La hausse des taux longs en zone euro devrait s’interrompre

le 15/06/2009 L'AGEFI Quotidien / Edition de 7H

Jean-Louis Mourier, coresponsable de la recherche économique & stratégie chez Aurel BGC

L’Agefi : Une extension du programme d’achat d’actifs de la Fed est-elle envisageable ?

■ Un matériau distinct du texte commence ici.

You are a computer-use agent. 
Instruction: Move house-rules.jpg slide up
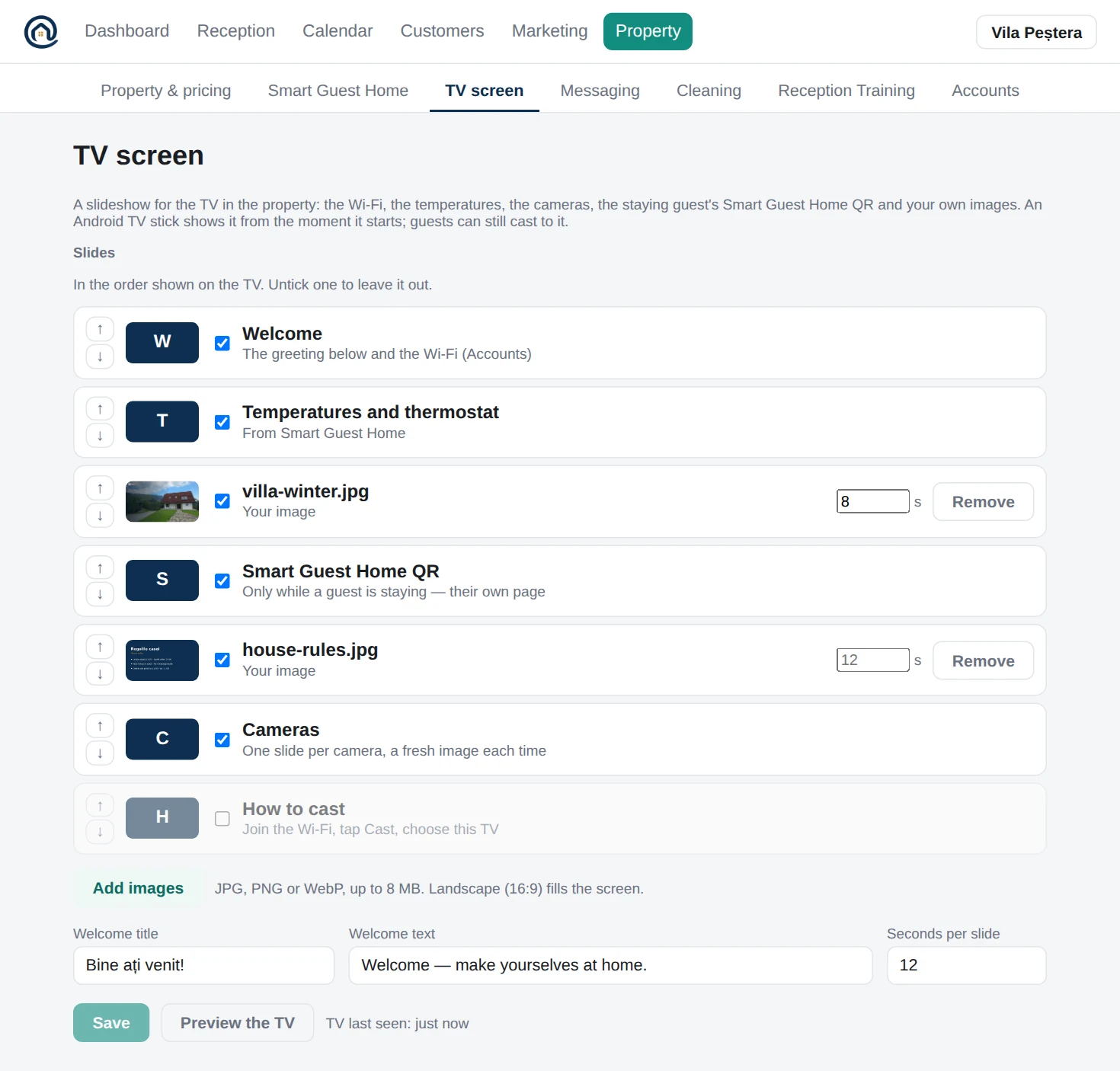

Jean-Louis Mourier : Le compte-rendu de la dernière réunion du FOMC était clair : le programme d’achat d’actifs, et plus particulièrement d’obligations d’Etat, pourra être augmenté… si la situation se dégrade plus encore. Un tel événement est donc envisageable. Il n’est toutefois pas probable. D’abord parce que les signes d’amélioration des conditions économiques se multiplient. La récession n’est pas terminée, mais le pire de la dégradation est derrière nous. On aperçoit une lueur, loin, au bout du tunnel. Dans ce contexte, les banquiers centraux américains commencent à évoquer leur stratégie de sortie de crise. En outre, l’efficacité de ses programmes reste mitigée. Les achats d’obligations d’Etat, notamment, n’ont pas empêché la forte hausse des taux longs.

Quels facteurs peuvent influencer l’évolution des taux des emprunts d’Etat à dix ans en zone euro à un horizon de trois mois ?

A un horizon de trois mois, la hausse des taux à long terme devrait s’interrompre. D’abord parce qu’ils sont montés très rapidement. Ensuite parce que la pente record de la courbe des taux protège la partie longue tant que les perspectives de « normalisation » de la politique monétaire restent peu probable. Enfin, le marché obligataire a souffert ces derniers mois de la dissipation des scénarios économiques les plus noirs. Mais l’amélioration de la situation économique reste très modérée : le pire de la récession est passé, mais elle n’est pas pour autant terminée. Les taux longs baisseront avec la publication d’indicateurs économiques encore très mitigés.